Which meant every single man she’d ever been with cheated on her practically the entire relationship. And every single time she was always clueless. As if she was groping in the dark thinking she was reaching for Mister Right when in that darkness wasn’t even Mister Right Now. “Why couldn’t I see it?” she asked him with such sincerity that it cut him deep. She was looking into his eyes as if she was searching for answers she wasn’t certain he could give her.
Her face was so sincere and so troubled that it did something to Johnny. And now this woman he thought he’d be glad to be rid of was showing that caring, compassionate, vulnerable side he once fell in love with. And a kind of regret came over him. “Your job is your life, Maude. It was easy for you not to see anything else. And since you don’t bother to have any friends who would tell you what’s going on, or bother to look around yourself, how would you know?”
“And you, like all those other men before you, knew I was distracted and you played on that distraction too?”
Johnny nodded. “We all played on it. We played it like a banjo, yes we did. And you know why we did it? Because we could.”
Maude’s anger flared again.
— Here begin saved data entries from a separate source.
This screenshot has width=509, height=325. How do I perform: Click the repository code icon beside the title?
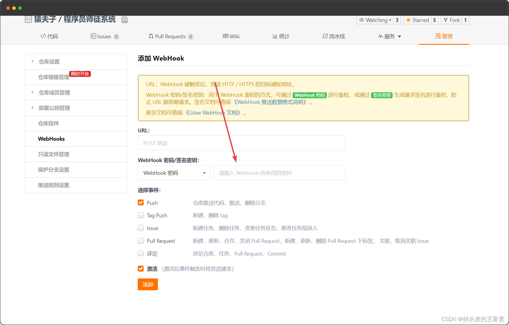click(28, 20)
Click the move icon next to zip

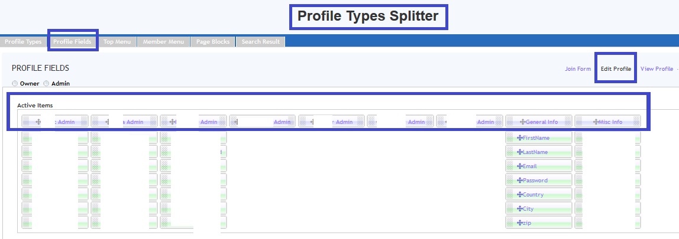click(x=520, y=223)
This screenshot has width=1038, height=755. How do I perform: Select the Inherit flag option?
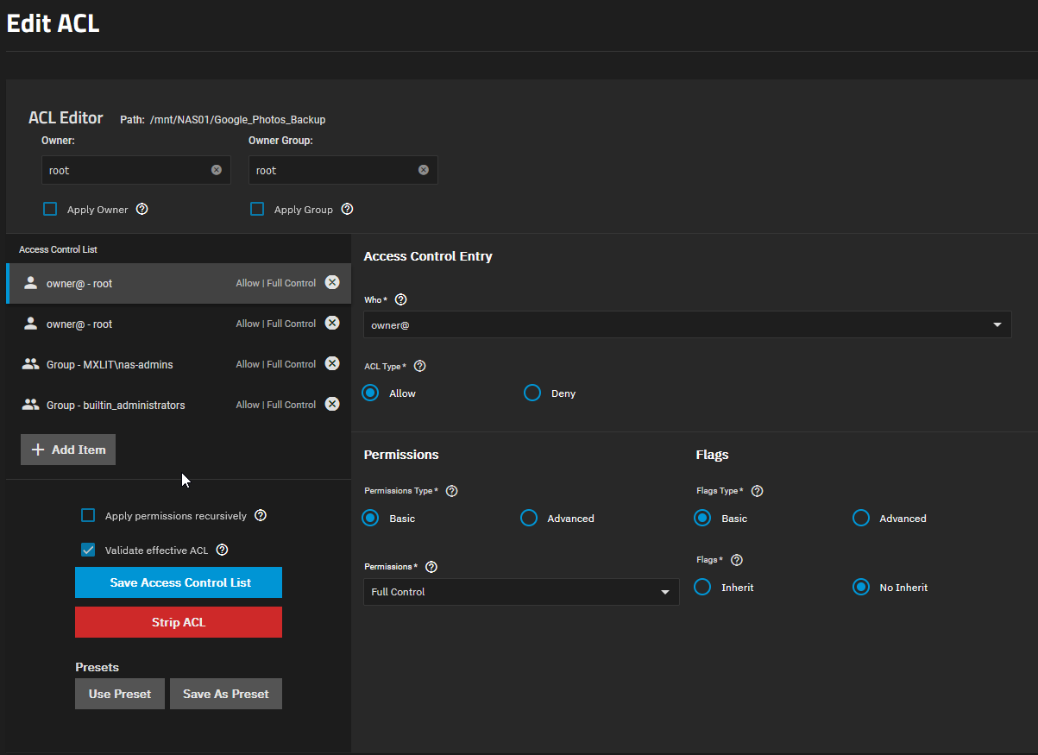click(702, 587)
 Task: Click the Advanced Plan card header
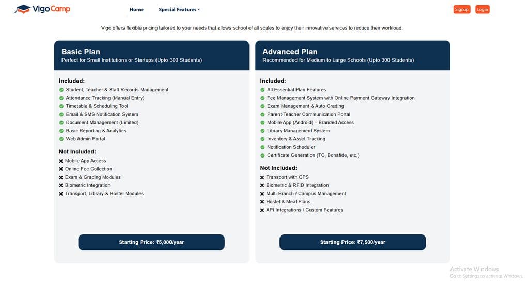[x=352, y=55]
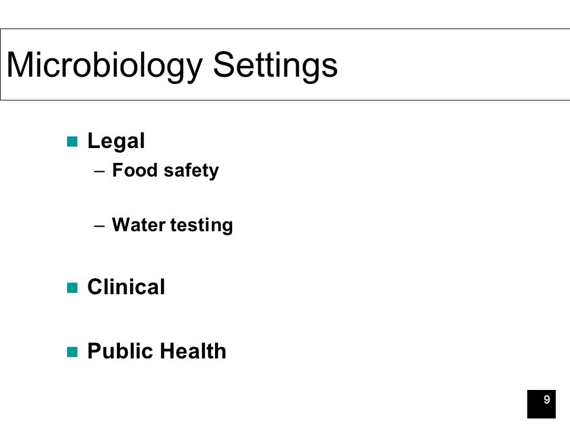This screenshot has width=570, height=428.
Task: Click the word Settings in the title
Action: [275, 65]
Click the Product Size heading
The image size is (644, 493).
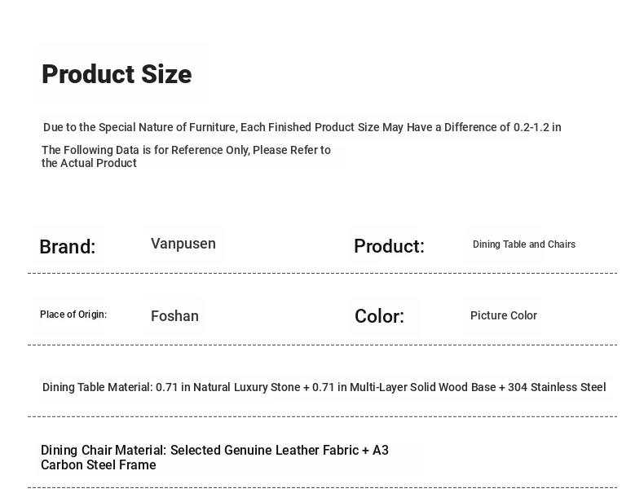(117, 74)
Why did he have to be so nasty about it? “You are such a bastard!” she said.
But when she went there, his compassion for her flew out the window too. And all regret was gone. “Call me whatever you like,” he said as he stood up. Then he leaned over, and flashed his wedding ring at her. “But I’s married now!” Then he frowned. “And thankfully it’s not to your ass.”
There was a bitter finality in his tone as he threw those wet napkins up on the tabletop, look at her with far more hate than love in his eyes, and then he left. He didn’t look back either.
Maude just sat there. A few of the customers near her booth were glancing at her as if she was this pathetic, misbegotten woman, but she couldn’t care less what they thought of her. Because it wasn’t that her heart was all broken up over the likes of that arrogant Johnny Parks. She loved him, but she was still trying to get to where she could say unreservedly that she wasin lovewith him. Her heart wasn’t broken over him like that. But her great hope of someday being somebody’s number one was once again completely severed.
Although many more eyes were upon her as she got up and made her way out of that restaurant, she kept her head high as if it was nothing but a thang to her. Even when the waiter stopped her and insisted she pay the bill for those drinks, she didn’t hesitate to do that either. It was her gas money, but she paid it. She wasn’t going to let that episode with Johnny get the best of her.